At the VA: Paper, Pencil and Questionable Tech

At the VA: Paper, Pencil and Questionable Tech

The Department of Veterans Affairs continues to make progress in fits and starts but still puts veterans at a tremendous disadvantage because of a lack of technological innovation and modernization of its claims process, according to lawmakers and a new study out this week.


Despite making progress in 2013 to shave the number of backlogged benefits claims, the VA seems to have stalled at around 400,000, according to “The Red Tape Report” by the advocacy group Iraq and Afghanistan Veterans of America.

“In the State of the Union address, President (Barack) Obama re-affirmed the VA disability claims backlog as a national priority,” said Jacqueline Maffucci, IAVA’s research director and author of the report told NBC News. “… It is not just about bringing the backlog to zero, but keeping it there.”

Much of the problem lies in its troubled transition from a paper-and-pencil process to digital.


The IAVA report makes several recommendations, most notably on what it calls the “VA’s outdated disability system.” The report says, “Informed by research and first-hand accounts, the report details the VA’s outdated paper-based disability system that emphasizes the quantity of claims processed over the quality of the processed claim.”

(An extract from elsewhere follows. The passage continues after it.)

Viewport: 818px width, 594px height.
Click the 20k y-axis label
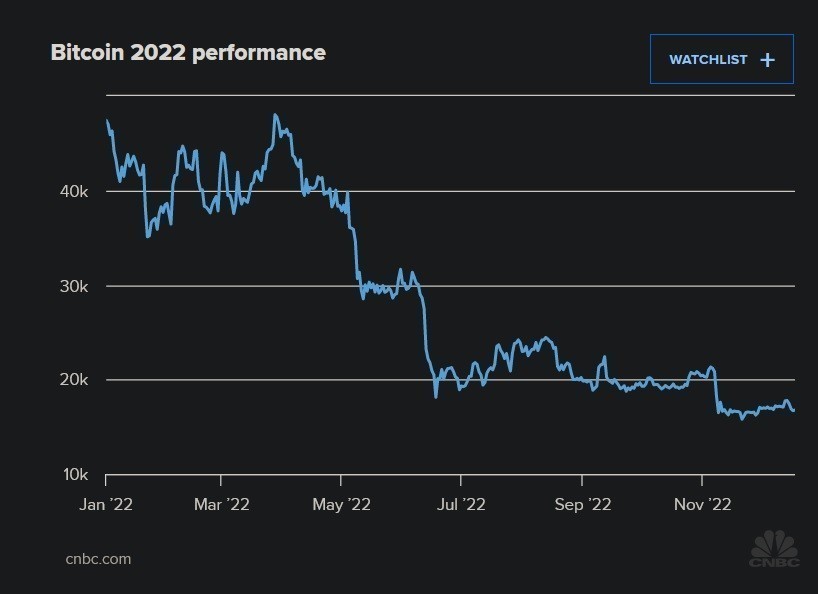click(76, 380)

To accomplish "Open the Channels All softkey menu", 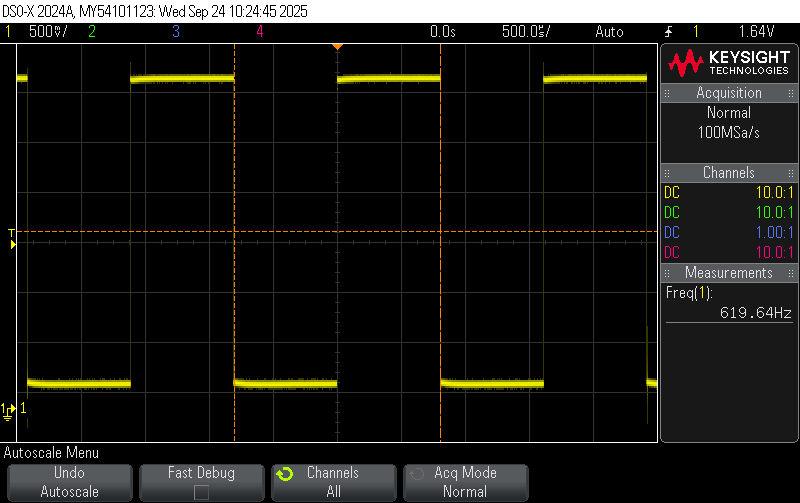I will click(x=333, y=482).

According to the Center for Investigative Reporting, the VA spent $537 million over a four-year period to create and install its Veterans Benefits Management System (VBMS) to digitize its claims process. After those four years just three percent of claims had been digitized, CIR found.

“Folks inside VA call VBMS ‘VBMess,’” Paul Rieckhoff, an Army veteran who is now executive director of the Iraq and Afghanistan Veterans of America, said to Politico. “The technology is not consistent, and the interoperability between agencies is nonexistent.”

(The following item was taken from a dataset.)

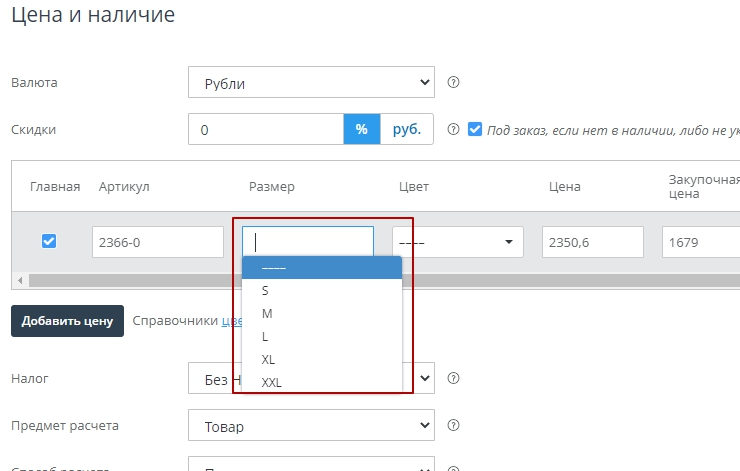This screenshot has width=740, height=471.
Task: Toggle the Главная checkbox in price row
Action: point(48,241)
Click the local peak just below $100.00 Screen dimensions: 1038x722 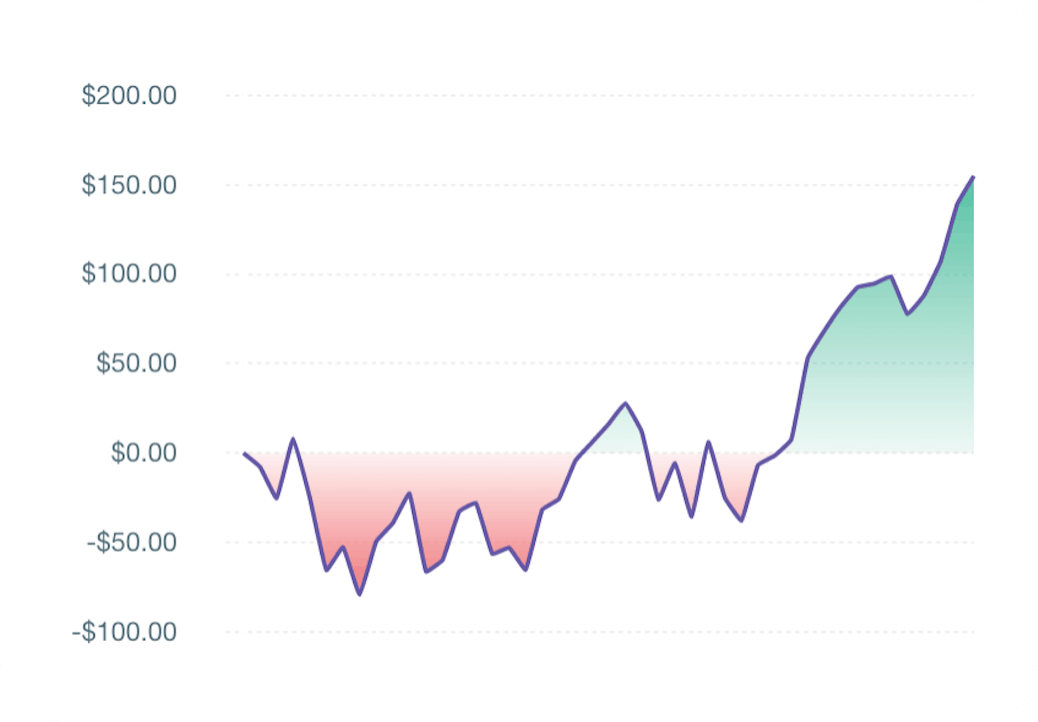(889, 276)
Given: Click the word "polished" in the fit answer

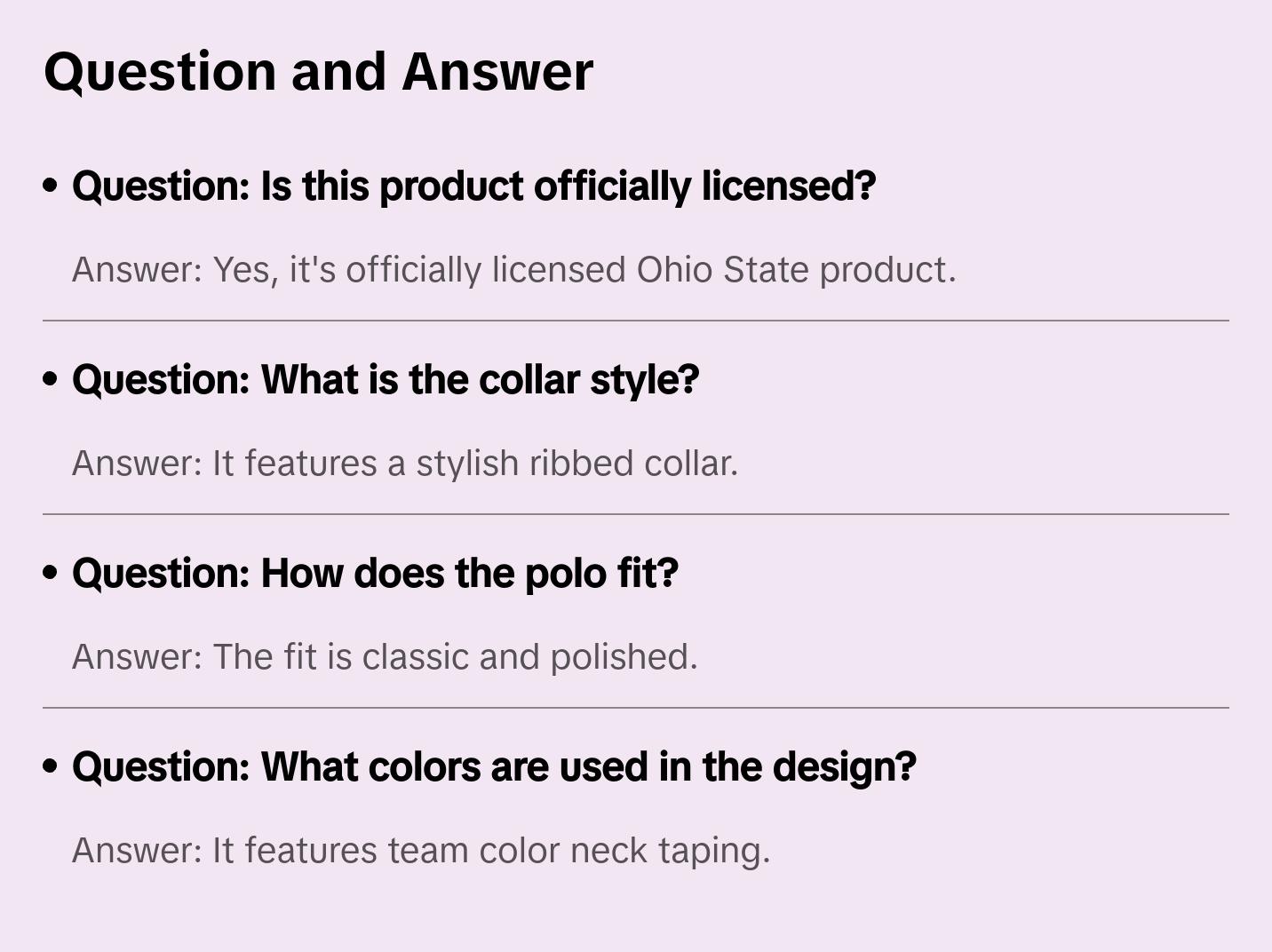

Congress is looking to new legislation and to technology industry leaders for new ideas how to continue to close the backlog of claims and to bring the VA into the 21st Century. Uncertainty remains if VBMS is the solution to adequately address the backlog issues for the VA.
The VA says that more then 78 percent of the current claims inventory can now be processed electronically through VBMS, up 32 percent from 2013.
Said Craig Newmark, founder of Craigslist and a veterans’ issues advocate, to Politico: “The [Veterans Benefits Administration] is doing a great deal right now under very trying circumstances. They are pushing uphill, and they’re trying to accomplish in a few years what typically takes much longer.”
Still, many veterans wait.
As of Feb. 3, the backlog of claims stood at 397,000, and another 200,000 claims were being appealed by veterans. And the VA continues to have just as many or more claims being filed each month than it is processing.